IMPORTANT: Re-adding requests back to the internal BulkProcessor on failures will lead to longer checkpoints, as the sink will also need to wait for the re-added requests to be flushed when checkpointing. For example, when using FlushBackoffType.EXPONENTIAL, checkpoints will need to wait until Elasticsearch node queues have enough capacity for all the pending requests, or until the maximum number of retries has been reached.
Configuring the Internal Bulk Processor #
The internal BulkProcessor
can be further configured for its behaviour
on how buffered action requests are flushed, by using the following methods of the Elasticsearch6SinkBuilder:
- setBulkFlushMaxActions(int numMaxActions): Maximum amount of actions to buffer before flushing.
- setBulkFlushMaxSizeMb(int maxSizeMb): Maximum size of data (in megabytes) to buffer before flushing.

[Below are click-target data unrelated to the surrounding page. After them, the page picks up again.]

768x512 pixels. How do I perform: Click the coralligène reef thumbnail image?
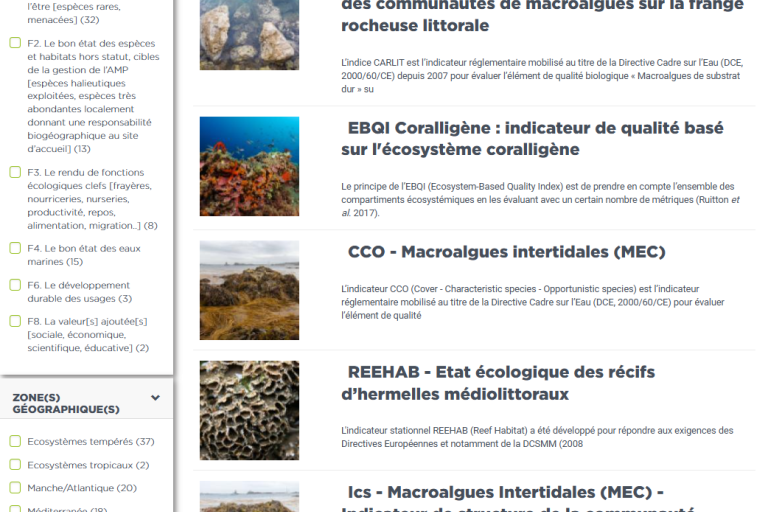[249, 166]
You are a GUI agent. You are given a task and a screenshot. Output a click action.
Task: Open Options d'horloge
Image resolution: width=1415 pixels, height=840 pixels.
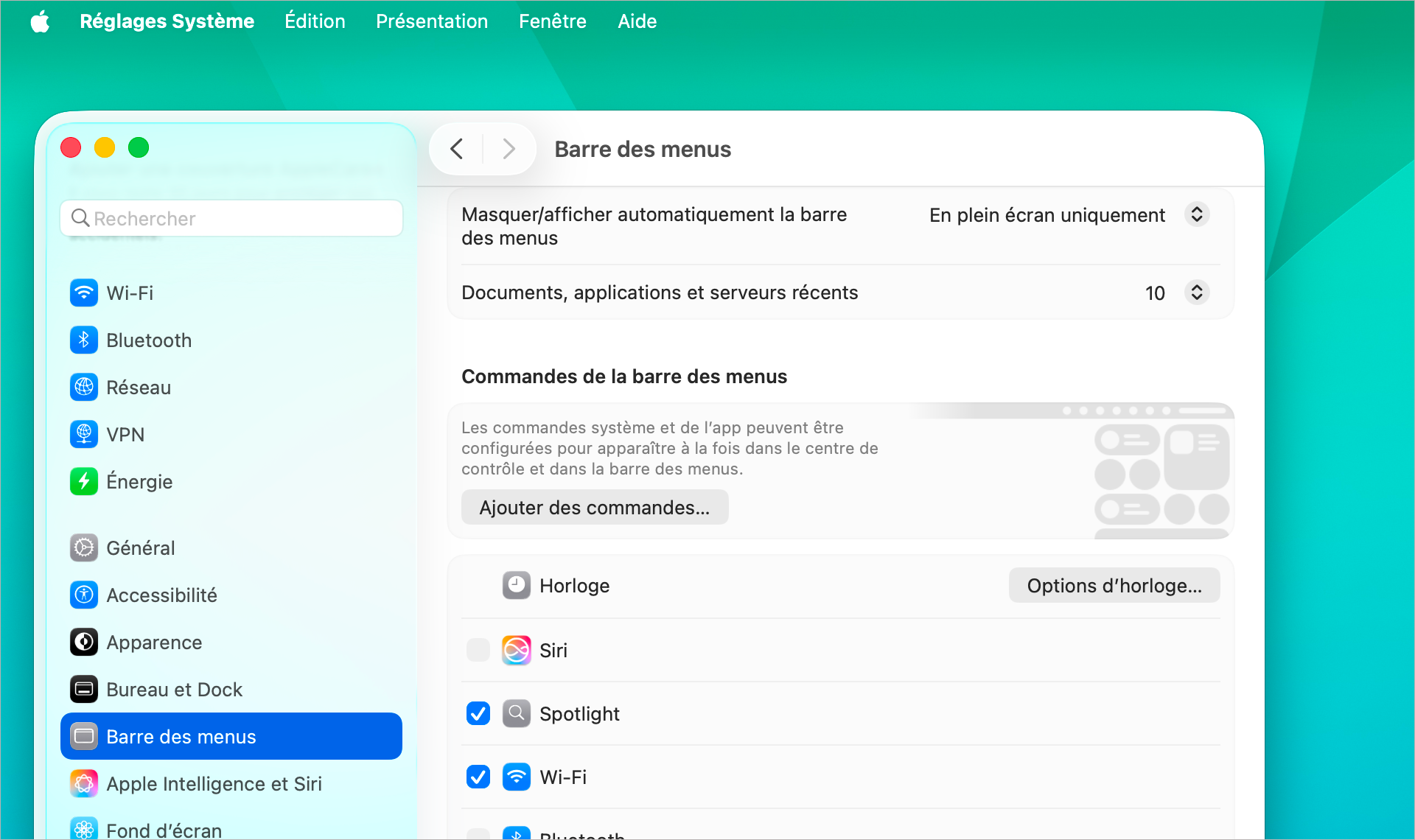click(1114, 585)
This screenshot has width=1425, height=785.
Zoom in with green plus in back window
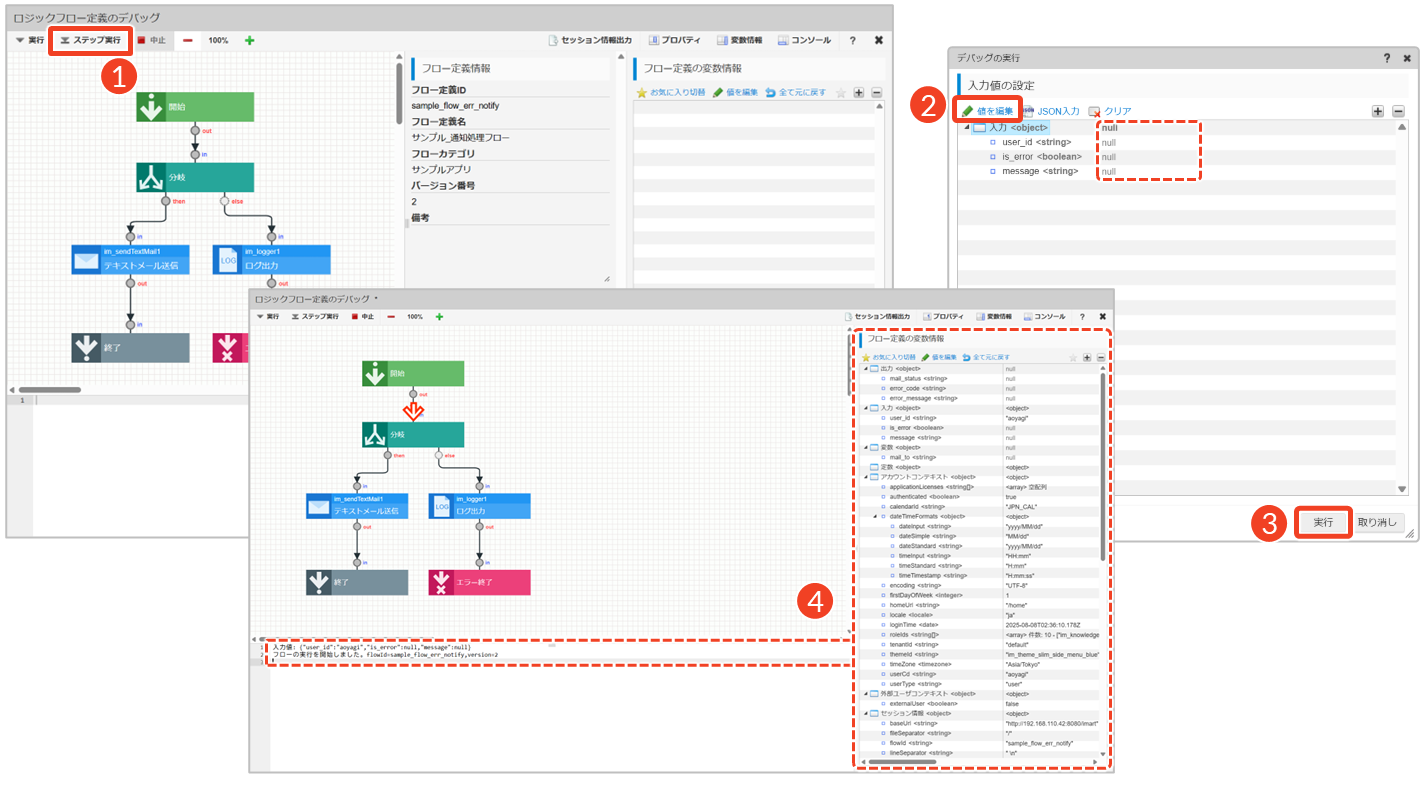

- setBulkFlushInterval(long intervalMillis): Interval at which to flush regardless of the amount or size of buffered actions.
Configuring how temporary request errors are retried is also supported:
- setBulkFlushBackoffStrategy(FlushBackoffType flushBackoffType, int maxRetries, long delayMillis): The type of backoff delay, either
CONSTANT
orEXPONENTIAL
, the amount of backoff retries to attempt, the amount of delay for backoff. For constant backoff, this is simply the delay between each retry. For exponential backoff, this is the initial base delay.
More information about Elasticsearch can be found here.
Packaging the Elasticsearch Connector into an Uber-Jar #
For the execution of your Flink program, it is recommended to build a so-called uber-jar (executable jar) containing all your dependencies (see here for further information).
Alternatively, you can put the connector’s jar file into Flink’s lib/
folder to make it available
system-wide, i.e. for all job being run.